1. ${\displaystyle (V,+)}$ forms an abelian group
2. ${\displaystyle v(a+b)=va+vb}$ for ${\displaystyle v\in V}$ and ${\displaystyle a,b\in F}$
3. ${\displaystyle a(v+u)=av+au}$ for ${\displaystyle v,u\in V}$ and ${\displaystyle a\in F}$
4. ${\displaystyle (ab)v=a(bv)}$
5. ${\displaystyle 1_{F}v=v}$

The scalar multiplication is formerly defined by ${\displaystyle F\times V\stackrel{\varphi }{\to }V}$, where ${\displaystyle \varphi ((f,v))=fv\in V}$.

Elements in F are called scalars, while elements in V are called vectors.

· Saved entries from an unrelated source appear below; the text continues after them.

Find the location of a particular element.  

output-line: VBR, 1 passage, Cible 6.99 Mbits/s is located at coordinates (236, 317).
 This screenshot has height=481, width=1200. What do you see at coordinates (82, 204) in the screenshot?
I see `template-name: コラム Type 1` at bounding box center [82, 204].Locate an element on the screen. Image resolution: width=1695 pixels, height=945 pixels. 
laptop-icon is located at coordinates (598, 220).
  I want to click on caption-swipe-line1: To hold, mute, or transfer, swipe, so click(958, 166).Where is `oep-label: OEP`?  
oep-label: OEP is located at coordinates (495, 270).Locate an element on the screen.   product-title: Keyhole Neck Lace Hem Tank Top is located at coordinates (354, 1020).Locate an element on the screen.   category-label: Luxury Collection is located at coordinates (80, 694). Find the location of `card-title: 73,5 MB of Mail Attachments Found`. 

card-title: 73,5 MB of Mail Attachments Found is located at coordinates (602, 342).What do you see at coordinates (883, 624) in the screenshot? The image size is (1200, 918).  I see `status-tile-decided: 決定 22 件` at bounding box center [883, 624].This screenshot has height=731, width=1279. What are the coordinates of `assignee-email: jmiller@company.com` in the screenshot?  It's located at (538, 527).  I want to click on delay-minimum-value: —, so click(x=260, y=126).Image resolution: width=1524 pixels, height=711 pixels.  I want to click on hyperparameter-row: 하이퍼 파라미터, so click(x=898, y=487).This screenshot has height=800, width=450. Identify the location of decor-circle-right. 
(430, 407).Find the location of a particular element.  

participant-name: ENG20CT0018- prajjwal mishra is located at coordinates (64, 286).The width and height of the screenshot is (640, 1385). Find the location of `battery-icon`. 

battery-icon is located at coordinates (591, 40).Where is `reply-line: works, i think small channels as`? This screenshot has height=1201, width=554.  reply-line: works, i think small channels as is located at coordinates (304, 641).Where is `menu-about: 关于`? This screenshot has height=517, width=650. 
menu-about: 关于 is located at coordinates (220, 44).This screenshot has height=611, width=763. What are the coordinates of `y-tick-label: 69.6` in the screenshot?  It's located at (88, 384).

Some Properties of Vector Spaces

1. ${\displaystyle 0_{F}v=0_V=a{0}_V}$
2. ${\displaystyle (-1_F)v=-v}$
3. ${\displaystyle av=0⟺a=0}$ or ${\displaystyle v=0}$

Proofs:

1. ${\displaystyle 0_{F}v=0_{F}v+0_V=(0_F+0_F)v=0_{F}v+0_{F}v\Rightarrow 0_V=0_{F}v.Also,a{0}_V=a{0}_V+0_V=a(0_V+0_V)=a{0}_{V}v+a{0}_V\Rightarrow a{0}_V=0_{V}v}$
2. We want to show that ${\displaystyle v+(-1_F)v=0}$, but ${\displaystyle v+(-1_F)v=1_{F}v+(-1_F)v=(1_F+(-1_F))v=0_{F}v=0_V}$
3. Suppose ${\displaystyle av=0}$ such that ${\displaystyle a\ne 0}$, then ${\displaystyle a^{-1}(av)=a^{-1}0=0\Rightarrow 1_{F}v=v=0}$